§ **Your goal**
Copy the following records with "Instruction" swapped for "Goal" and everything else left as it is.

● ● ●

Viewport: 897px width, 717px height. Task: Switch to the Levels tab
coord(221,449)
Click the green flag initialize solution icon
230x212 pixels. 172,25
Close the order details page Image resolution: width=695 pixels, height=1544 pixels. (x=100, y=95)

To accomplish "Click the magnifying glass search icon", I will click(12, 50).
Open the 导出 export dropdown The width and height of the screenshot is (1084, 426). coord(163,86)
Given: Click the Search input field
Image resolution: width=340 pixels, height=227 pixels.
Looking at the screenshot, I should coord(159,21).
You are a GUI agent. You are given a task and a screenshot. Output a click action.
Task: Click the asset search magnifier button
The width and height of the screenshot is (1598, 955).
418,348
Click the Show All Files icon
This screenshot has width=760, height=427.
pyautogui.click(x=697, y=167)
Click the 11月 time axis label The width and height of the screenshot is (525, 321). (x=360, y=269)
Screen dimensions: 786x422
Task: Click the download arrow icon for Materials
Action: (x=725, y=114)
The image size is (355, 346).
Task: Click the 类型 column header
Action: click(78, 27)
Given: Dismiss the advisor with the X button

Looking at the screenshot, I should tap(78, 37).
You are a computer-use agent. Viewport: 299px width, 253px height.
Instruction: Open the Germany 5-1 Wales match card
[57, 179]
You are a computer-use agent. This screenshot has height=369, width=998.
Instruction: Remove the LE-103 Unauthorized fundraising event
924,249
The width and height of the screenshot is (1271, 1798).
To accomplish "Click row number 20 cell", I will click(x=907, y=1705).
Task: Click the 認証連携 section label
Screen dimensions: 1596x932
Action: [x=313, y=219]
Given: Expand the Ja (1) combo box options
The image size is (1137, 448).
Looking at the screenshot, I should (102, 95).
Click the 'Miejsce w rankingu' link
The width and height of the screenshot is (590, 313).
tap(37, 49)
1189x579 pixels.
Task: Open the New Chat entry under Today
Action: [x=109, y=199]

● ● ●

§ **Solution below**
Viewport: 897px width, 717px height. Task: Switch to the Levels tab
coord(221,449)
Click the green flag initialize solution icon
230x212 pixels. 172,25
Close the order details page Image resolution: width=695 pixels, height=1544 pixels. (x=100, y=95)

To accomplish "Click the magnifying glass search icon", I will click(12, 50).
Open the 导出 export dropdown The width and height of the screenshot is (1084, 426). coord(163,86)
Given: Click the Search input field
Image resolution: width=340 pixels, height=227 pixels.
Looking at the screenshot, I should coord(159,21).
You are a GUI agent. You are given a task and a screenshot. Output a click action.
Task: Click the asset search magnifier button
The width and height of the screenshot is (1598, 955).
418,348
Click the Show All Files icon
This screenshot has width=760, height=427.
pyautogui.click(x=697, y=167)
Click the 11月 time axis label The width and height of the screenshot is (525, 321). (x=360, y=269)
Screen dimensions: 786x422
Task: Click the download arrow icon for Materials
Action: (x=725, y=114)
The image size is (355, 346).
Task: Click the 类型 column header
Action: click(78, 27)
Given: Dismiss the advisor with the X button

Looking at the screenshot, I should tap(78, 37).
You are a computer-use agent. Viewport: 299px width, 253px height.
Goal: Open the Germany 5-1 Wales match card
[57, 179]
You are a computer-use agent. This screenshot has height=369, width=998.
Goal: Remove the LE-103 Unauthorized fundraising event
924,249
The width and height of the screenshot is (1271, 1798).
To accomplish "Click row number 20 cell", I will click(x=907, y=1705).
Task: Click the 認証連携 section label
Screen dimensions: 1596x932
Action: [x=313, y=219]
Given: Expand the Ja (1) combo box options
The image size is (1137, 448).
Looking at the screenshot, I should (102, 95).
Click the 'Miejsce w rankingu' link
The width and height of the screenshot is (590, 313).
tap(37, 49)
1189x579 pixels.
Task: Open the New Chat entry under Today
Action: [x=109, y=199]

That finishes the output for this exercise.